Dividend yield is calculated as consensus estimates of dividends for the next 12 months, divided by most recent price, as provided by Compustat. Forward price to earnings ratio is a bottom-up calculation based on the most recent S&P 500 Index price, divided by consensus estimates for earnings in the next 12 months (NTM), and is provided by FactSet Market Aggregates. Returns are cumulative and based on S&P 500 Index price movement only, and do not include the reinvestment of dividends. Past performance is not indicative of future returns.

Everyone dreams of an investment process that has you in the market when it’s going up and gets you out when it’s going down. But, alas, such an investment process is just that – a dream.

The problem isn’t that market timing never works. The problem is that it works just enough to give you hope, but not enough to improve performance over the long-term.

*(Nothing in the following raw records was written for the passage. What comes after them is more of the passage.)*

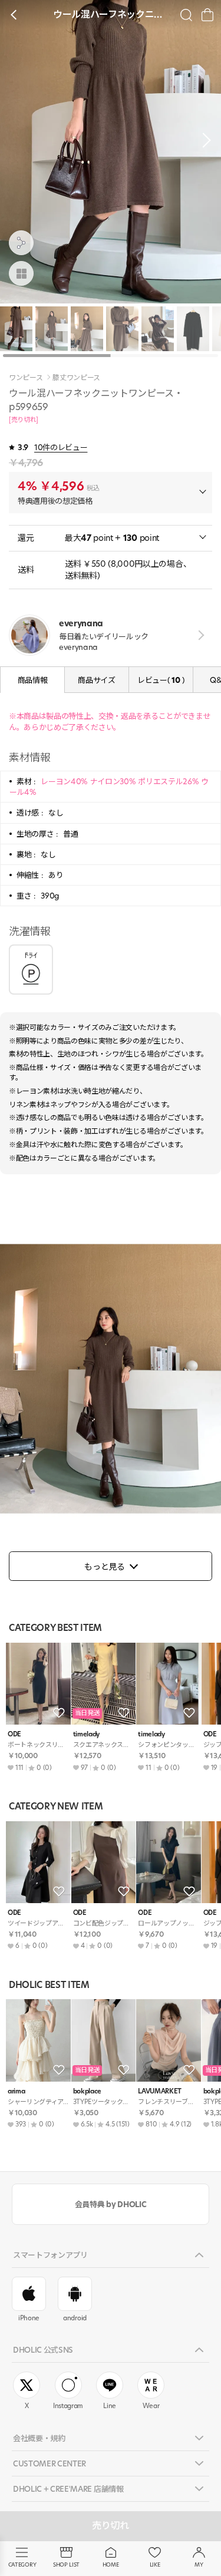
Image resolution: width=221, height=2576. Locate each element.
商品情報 (33, 680)
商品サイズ (96, 680)
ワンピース (25, 377)
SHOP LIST (66, 2564)
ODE (14, 1734)
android (75, 2318)
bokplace (87, 2091)
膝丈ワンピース (76, 377)
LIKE (155, 2564)
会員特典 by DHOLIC (110, 2204)
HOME (111, 2564)
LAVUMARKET (160, 2091)
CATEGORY (22, 2564)
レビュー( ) (160, 680)
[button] (203, 140)
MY (198, 2564)
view (199, 635)
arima (16, 2091)
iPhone (28, 2318)
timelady (86, 1734)
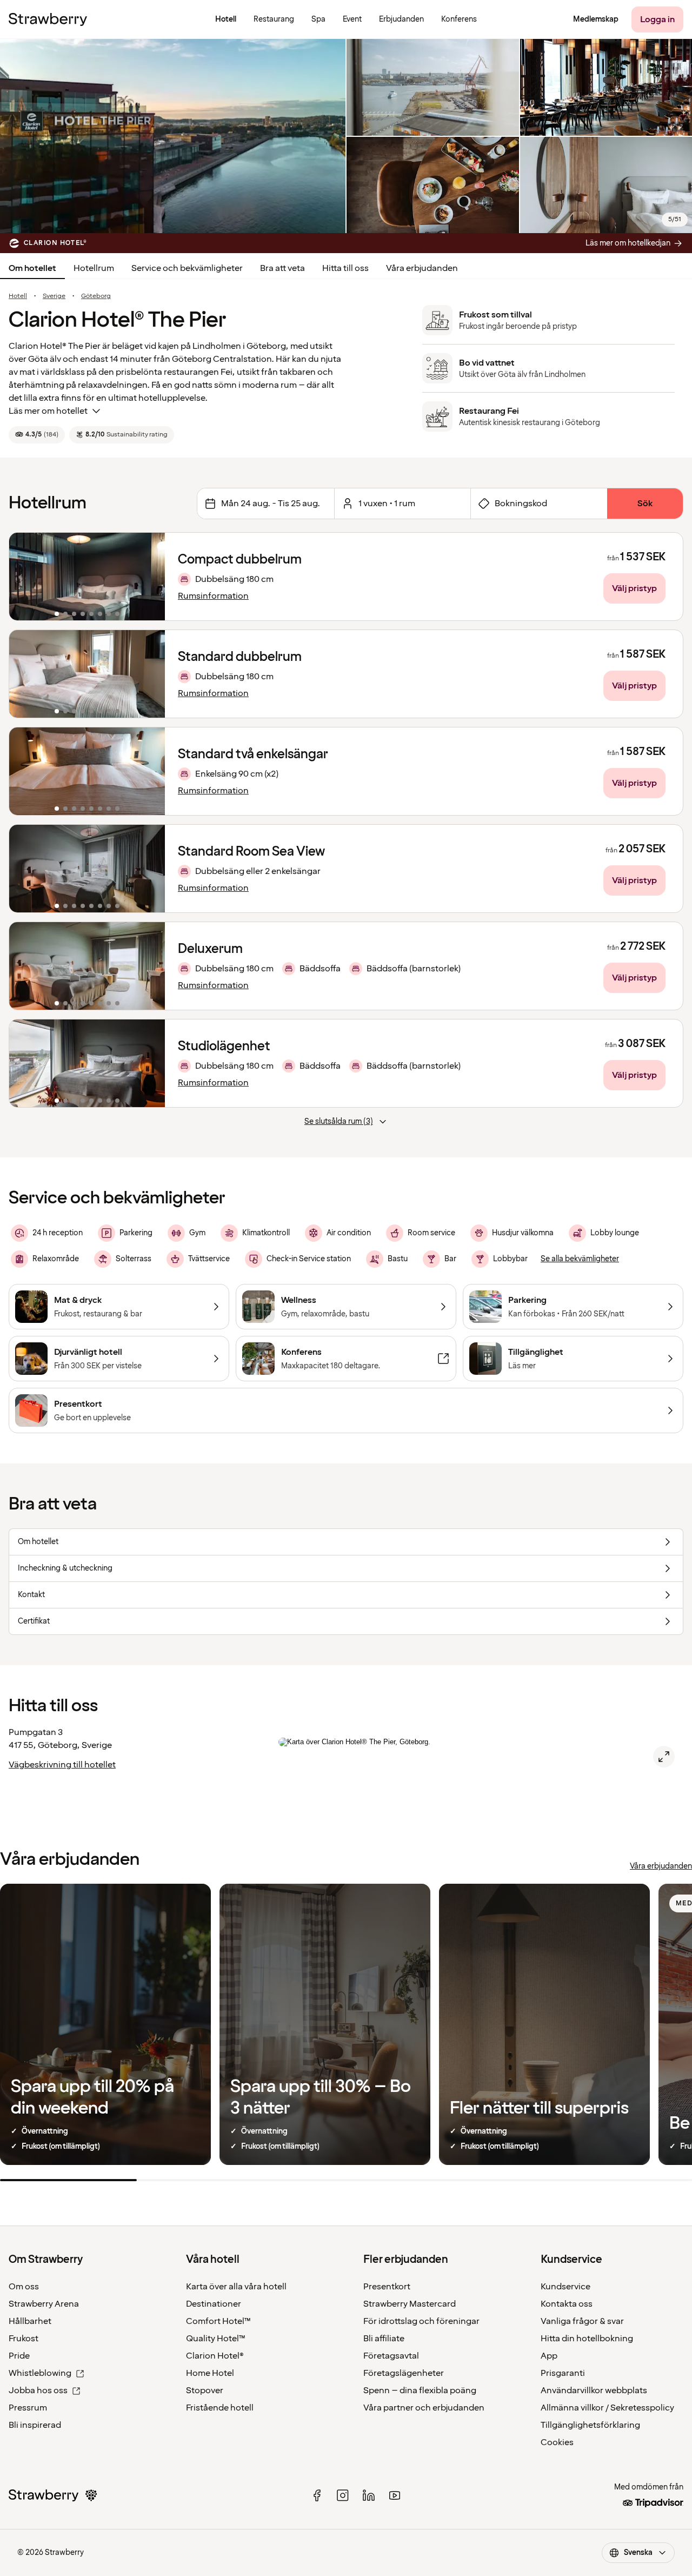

There are no academic papers or rigorous examinations of market timing calls that support the consistent, long-term success of that approach to investing. There are, however, plenty that point out its shortcomings and document the hurdles to its success.

The hard facts

A 2016 article by Wim Antoons, Market Timing: Opportunities and Risk, surveyed some of this research and offered additional evidence against the efficacy of market timing. Antoons reviewed research done by the CXO Advisory Group, which collected predictions by 68 market timing gurus between 1999 and 2012. The data showed that 42 of the 68 gurus (61.8%) were accurate less than 50% of the time.

Antoon studied the CXO predictions for the period 2005 through 2012 – a total of 6,582 forecasts – and found that “after transaction costs, no single market timer was able to make money.” These results led Antoon to conclude: “There are two kinds of investors: those who don’t know where the market is going and those who don’t know what they don’t know.”

Other studies cited in Antoon’s article support this conclusion.